Items for locating words and page parts:
>> BEGIN

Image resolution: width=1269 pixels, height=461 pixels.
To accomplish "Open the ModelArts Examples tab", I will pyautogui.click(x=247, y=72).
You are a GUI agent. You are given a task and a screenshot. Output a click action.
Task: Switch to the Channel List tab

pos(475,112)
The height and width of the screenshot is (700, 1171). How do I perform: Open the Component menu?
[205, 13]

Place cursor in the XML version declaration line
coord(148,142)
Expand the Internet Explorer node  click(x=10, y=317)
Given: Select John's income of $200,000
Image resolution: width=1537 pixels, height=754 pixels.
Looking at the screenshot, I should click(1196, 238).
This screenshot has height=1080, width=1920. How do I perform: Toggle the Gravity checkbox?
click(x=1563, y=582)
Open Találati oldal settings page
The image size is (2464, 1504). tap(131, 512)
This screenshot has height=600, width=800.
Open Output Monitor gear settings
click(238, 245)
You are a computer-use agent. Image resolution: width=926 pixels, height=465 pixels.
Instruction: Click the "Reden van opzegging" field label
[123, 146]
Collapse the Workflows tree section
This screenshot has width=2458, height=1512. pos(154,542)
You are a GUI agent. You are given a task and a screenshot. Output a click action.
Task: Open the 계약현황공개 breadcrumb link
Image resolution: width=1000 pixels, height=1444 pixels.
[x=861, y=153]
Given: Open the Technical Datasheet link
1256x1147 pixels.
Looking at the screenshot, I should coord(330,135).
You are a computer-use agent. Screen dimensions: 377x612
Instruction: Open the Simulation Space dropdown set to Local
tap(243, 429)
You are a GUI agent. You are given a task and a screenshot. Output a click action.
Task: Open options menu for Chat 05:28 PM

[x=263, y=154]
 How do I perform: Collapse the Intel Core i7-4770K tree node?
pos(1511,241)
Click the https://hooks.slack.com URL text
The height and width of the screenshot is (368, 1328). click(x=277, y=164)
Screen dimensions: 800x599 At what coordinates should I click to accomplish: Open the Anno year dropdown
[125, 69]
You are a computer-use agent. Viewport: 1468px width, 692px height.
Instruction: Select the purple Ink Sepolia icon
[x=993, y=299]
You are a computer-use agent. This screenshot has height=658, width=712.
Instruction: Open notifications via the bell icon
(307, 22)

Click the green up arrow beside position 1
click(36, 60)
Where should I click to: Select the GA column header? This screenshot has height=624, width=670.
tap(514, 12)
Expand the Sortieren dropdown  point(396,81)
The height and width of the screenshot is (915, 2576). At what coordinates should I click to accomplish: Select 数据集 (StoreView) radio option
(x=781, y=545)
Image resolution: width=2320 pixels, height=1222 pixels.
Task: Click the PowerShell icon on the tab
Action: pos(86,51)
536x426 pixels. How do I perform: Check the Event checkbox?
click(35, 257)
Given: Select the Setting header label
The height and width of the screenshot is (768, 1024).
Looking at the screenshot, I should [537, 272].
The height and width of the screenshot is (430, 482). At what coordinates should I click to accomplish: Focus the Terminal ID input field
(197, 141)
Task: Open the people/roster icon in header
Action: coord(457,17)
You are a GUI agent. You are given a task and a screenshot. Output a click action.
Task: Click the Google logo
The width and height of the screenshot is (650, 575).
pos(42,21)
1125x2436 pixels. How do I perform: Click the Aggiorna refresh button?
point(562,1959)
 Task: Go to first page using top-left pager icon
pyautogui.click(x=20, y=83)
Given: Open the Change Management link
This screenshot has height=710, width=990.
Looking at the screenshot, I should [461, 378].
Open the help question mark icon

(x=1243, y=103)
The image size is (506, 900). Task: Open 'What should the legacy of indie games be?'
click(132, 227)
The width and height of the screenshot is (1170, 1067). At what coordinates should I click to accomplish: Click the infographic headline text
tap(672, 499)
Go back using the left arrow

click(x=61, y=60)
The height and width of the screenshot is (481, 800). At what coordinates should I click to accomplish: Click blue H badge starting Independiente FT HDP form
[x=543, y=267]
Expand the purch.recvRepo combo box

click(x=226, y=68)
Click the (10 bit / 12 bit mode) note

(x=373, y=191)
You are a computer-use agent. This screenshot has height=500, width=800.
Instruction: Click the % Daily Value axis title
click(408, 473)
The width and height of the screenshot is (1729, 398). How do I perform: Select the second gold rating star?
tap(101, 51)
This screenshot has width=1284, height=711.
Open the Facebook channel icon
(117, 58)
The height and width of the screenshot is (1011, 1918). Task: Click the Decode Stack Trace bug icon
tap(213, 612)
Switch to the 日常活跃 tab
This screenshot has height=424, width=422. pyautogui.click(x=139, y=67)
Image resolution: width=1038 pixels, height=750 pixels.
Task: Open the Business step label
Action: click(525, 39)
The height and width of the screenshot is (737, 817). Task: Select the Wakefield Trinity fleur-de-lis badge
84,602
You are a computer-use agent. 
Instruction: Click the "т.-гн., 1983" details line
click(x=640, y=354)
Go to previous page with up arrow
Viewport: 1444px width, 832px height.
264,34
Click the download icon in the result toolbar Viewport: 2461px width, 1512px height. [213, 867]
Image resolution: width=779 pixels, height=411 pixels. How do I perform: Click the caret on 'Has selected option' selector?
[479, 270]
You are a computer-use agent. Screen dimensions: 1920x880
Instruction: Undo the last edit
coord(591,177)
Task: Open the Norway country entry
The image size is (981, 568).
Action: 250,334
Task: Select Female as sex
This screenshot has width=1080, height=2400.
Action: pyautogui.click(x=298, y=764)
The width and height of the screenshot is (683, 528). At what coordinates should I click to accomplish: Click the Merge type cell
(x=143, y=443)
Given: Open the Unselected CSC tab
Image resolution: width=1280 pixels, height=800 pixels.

>> END

# Task to carry out
Please count the lines in the items above that contain the word "Collapse", and give only that number.

# Task result
2